ACTIVITY: Without changing anything, output the records below.

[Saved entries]
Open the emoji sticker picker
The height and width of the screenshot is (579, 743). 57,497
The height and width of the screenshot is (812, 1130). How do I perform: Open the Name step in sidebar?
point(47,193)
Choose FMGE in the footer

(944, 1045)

RESULT OF THE TASK:
Open the emoji sticker picker
The height and width of the screenshot is (579, 743). 57,497
The height and width of the screenshot is (812, 1130). How do I perform: Open the Name step in sidebar?
point(47,193)
Choose FMGE in the footer

(944, 1045)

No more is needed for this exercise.